Programming Dark Matter

One of the many charms of the x86 processor architecture is its fantastically complex memory-management unit. First-time programmers fall to their knees, quailing in fear, at the thought of programming a Core i7 chip’s MMU. Grown men cry. Horses weep. Concrete structures crumble.

But like any tool, the MMU can be used for good or for evil. In this case, it’s both at the same time. Security researcher Jacob Torrey, building on the work of many x86 programmers before him, has worked out a way to make x86 code highly hack-resistant by using the on-chip MMU in a fiendishly clever way.

In essence, his proposed technique encrypts code by using the MMU to hide it from prying eyes. Anyone seeking to reverse-engineer your software will see only scrambled data, not the actual instructions. It’s pretty hard to disassemble code that you can’t see.

First, some background on the x86 MMU. (If you’re a black belt x86 programmer, you can skip ahead here.) Like most memory-management units, the MMU found on Intel and AMD processors serves at least two purposes: it converts, or maps, virtual addresses to physical addresses. And it enforces a simple level of access protection on areas of memory so that you don’t accidentally start executing your stack or pushing parameters onto your code.

The first part – memory translation – is pretty straightforward. Translation lets you fake out your programs, telling them that there’s a 1MB block of memory starting at address 0xFC003700, when it’s really located at some other address entirely. That one weird trick allows you to build different hardware systems with different memory configurations, while still running all the same code. The MMU quietly converts every memory address the software asks for into the actual address of the real, physical memory. Piece of cake. Pretty much any MMU can do this.

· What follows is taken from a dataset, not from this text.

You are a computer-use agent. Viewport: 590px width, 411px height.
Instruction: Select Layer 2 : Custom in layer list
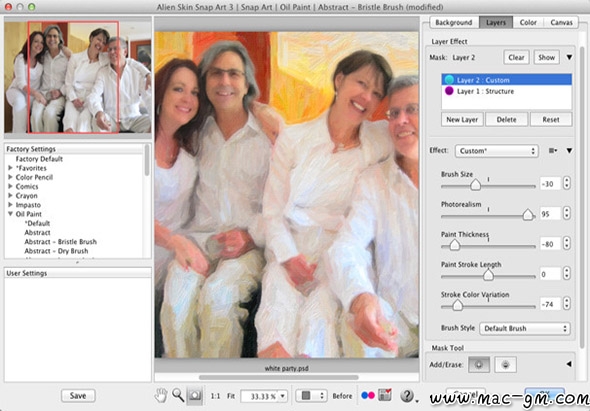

The second part is a bit more x86-specific. You can tell the MMU that certain areas of memory hold either executable code, or stack, or read/write data space, or read-only data (like a ROM). This step is optional, but it can help catch some simple programming errors and also catch runaway code and prevent it from overwriting itself. (There’s a bit more on this topic in our August 14, 2013 issue.) It can be a bit tedious to set up all the necessary area definitions and bit fields, but it’s good programming practice in x86-land.

So how does Torrey’s security trick work? To start, he defines the same area of memory twice, once telling the MMU that it’s executable code and then again as data space. That’s known as “aliasing” and is about the only way you can get an x86 processor to do self-modifying code. (Otherwise, the MMU would prevent you writing into any addresses that had been defined as executable code space.) There’s no problem defining the same area of memory twice, at least in development situations.

Here’s where it gets tricky. When an x86 processor goes to access memory, it first has to consult the MMU tables to look up the appropriate address translation. It must do this for absolutely every memory access, whether it’s a read, a write, or a code fetch. As you can imagine, that could take forever. The overhead of each memory reference would slow down the CPU drastically, especially if you’ve defined a lot of different memory areas with different sizes and access types.

So, to speed things along, the chip caches some – but not all – of that MMU translation data into something called a TLB, or translation lookaside buffer. Actually, the chip maintains two separate TLBs, one for code and one for data. And therein lies the crux of the anti-hacker hack.

Normally, the processor loads, flushes, and reloads both of its TLBs automatically, and you’d never know anything about it. They’re entirely hard-wired and, like any caches, are fully automatic. If the MMU mapping data it needs isn’t in the TLB, the chip will automatically go find the actual MMU data out in memory, and cache it for next time. However, if you’re a hands-on kind of programmer, you can manage the TLBs in software, if you really want to. For instance, you might want to manually flush one or both TLBs if you’re running multiple operating systems that have wholly different memory maps. Or you might flush the data TLB but keep the code TLB intact if you’ve mounted a new storage device or taken a big chunk of memory out of service. Whatever. The point is, you can manipulate the two TLBs at a fairly low level, and this allows you to spoof the processor into thinking the memory has moved around.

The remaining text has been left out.